No ano seguinte, durante uma partida da primeira liga da Croácia, entre o NK Rudes e o Hajduk Split, uma bandeira de guerra do Império Alemão, da época nazista, decorava a arquibancada da torcida local, com o número-código "88" bem visível. Como o algarismo 8 representa a oitava letra do alfabeto, H, para os iniciados "HH" equivale à saudação nazista "Heil Hitler", cujo emprego na Alemanha é passível de punição.

E em abril de 2024, ultras do Hajduk Split invadiram o gramado e devastaram o estádio de Poljud, após o time perder para o Dinamo Zagreb na semifinal do campeonato croata.

Os hooligans do Dinamo Zagreb cultivam uma inimizade especial em relação ao Hajduk Split, o outro principal clube do país. É comum haver choques violentos entre os respectivos grupos de ultras BBB e Torcida. Durante a Euro 2024, na Alemanha, contudo, não há esse perigo, pois os integrantes do Torcida, do Hajduk, se opõem à seleção nacional, liderada por Luka Modrić, e se recusam a torcer por ela.

"BBB têm código de honra que proíbe terminantemente porte de armas brancas", afirma especialista em comportamento de torcidasFoto: Igor Kralj/PIXSELL/picture alliance

Extremismo ou mera provocação infantil?

Apesar de todos os incidentes, o jornalista esportivo Aleksandar Holiga, da emissora croata Telesport, desaconselha generalizações, pleiteando uma abordagem mais diferenciada. "Esses símbolos e escândalos são vistos em diversos países, e em diferentes contextos. Eles têm, sim, uma dimensão política, afinal são exibidos publicamente. No entanto, na maioria dos casos, se trata de provocações infantis, de mau gosto, totalmente deslocadas."

Os grupos de torcedores não são homogêneos, nem do ponto de vista político, nem de outros posicionamentos, prossegue o jornalista: eles seriam simplesmente um corte transversal da sociedade, não devendo, portanto, ser estigmatizados.

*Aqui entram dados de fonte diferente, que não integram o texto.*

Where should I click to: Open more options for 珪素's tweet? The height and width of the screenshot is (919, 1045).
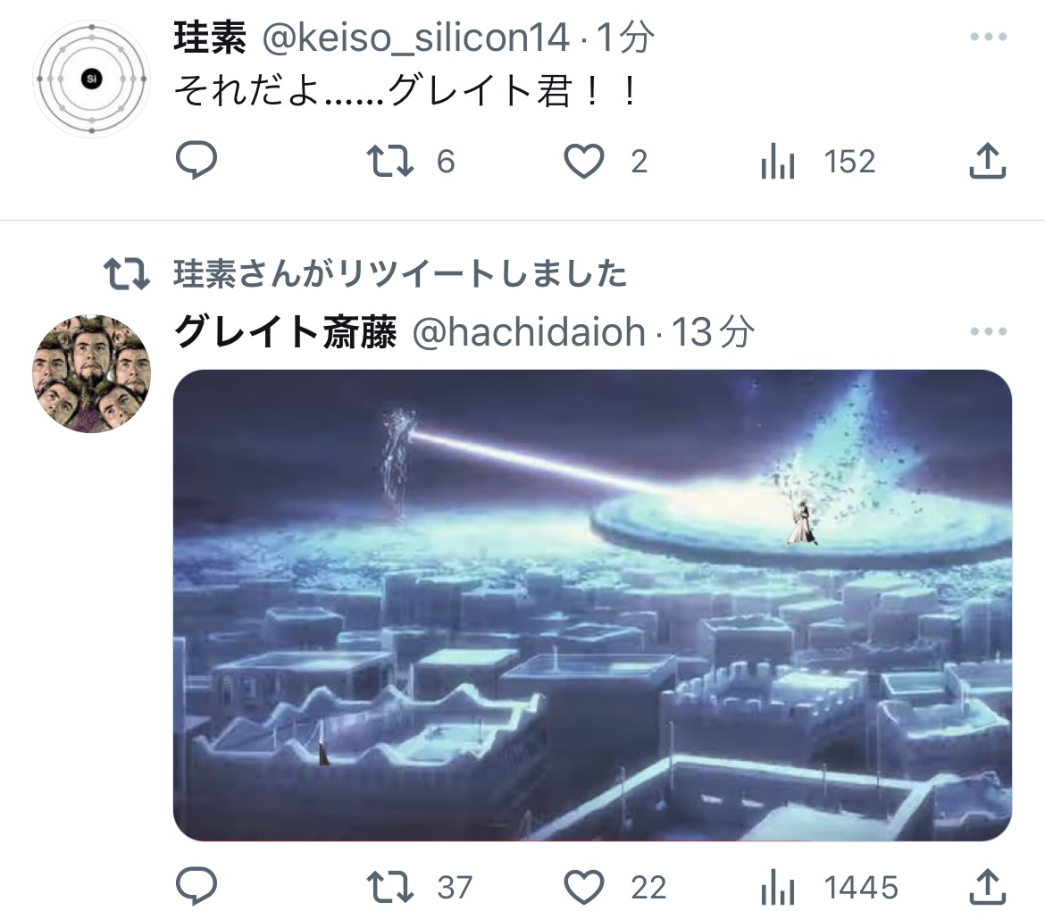pyautogui.click(x=989, y=37)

A noite fatídica em Atenas poderia ter significado também uma cesura para o futebol croata: em reação, o governo prometeu medidas imediatas, falou-se de novos projetos para torcedores, iniciativas educativas e trabalho de prevenção mais intenso.

Desde então, contudo, pouco aconteceu, critica Vukušić: "Falta diálogo, acima de tudo. Na Croácia, quase não há comunicação entre os torcedores, os clubes e a polícia. Muitos problemas não teriam acontecido se, de antemão, as partes tivessem se sentado juntas e definido o transcorrer do dia da partida. A Bundesliga alemã tem encarregados para as torcidas, essa seria uma boa ideia."

Em geral, na Croácia falta confiança nas instituições estatais, aponta o sociólogo: muitas vezes a polícia age com brutalidade desproporcional, provocando reações violentas dos hooligans – e é preciso finalmente acabar com isso.

"Há esboços de solução. Primeiro precisamos aprovar uma lei moderna para os torcedores; é preciso definir claramente o que é proporcionalidade por parte da polícia. A gente precisa entender o que é uma partida de futebol e quais regras de comportamento obedece. Futebol não é teatro, futebol é uma série de rituais."

Mas é também é preciso processar o trágico capítulo de Atenas. Para que um incidente assim nunca mais se repita.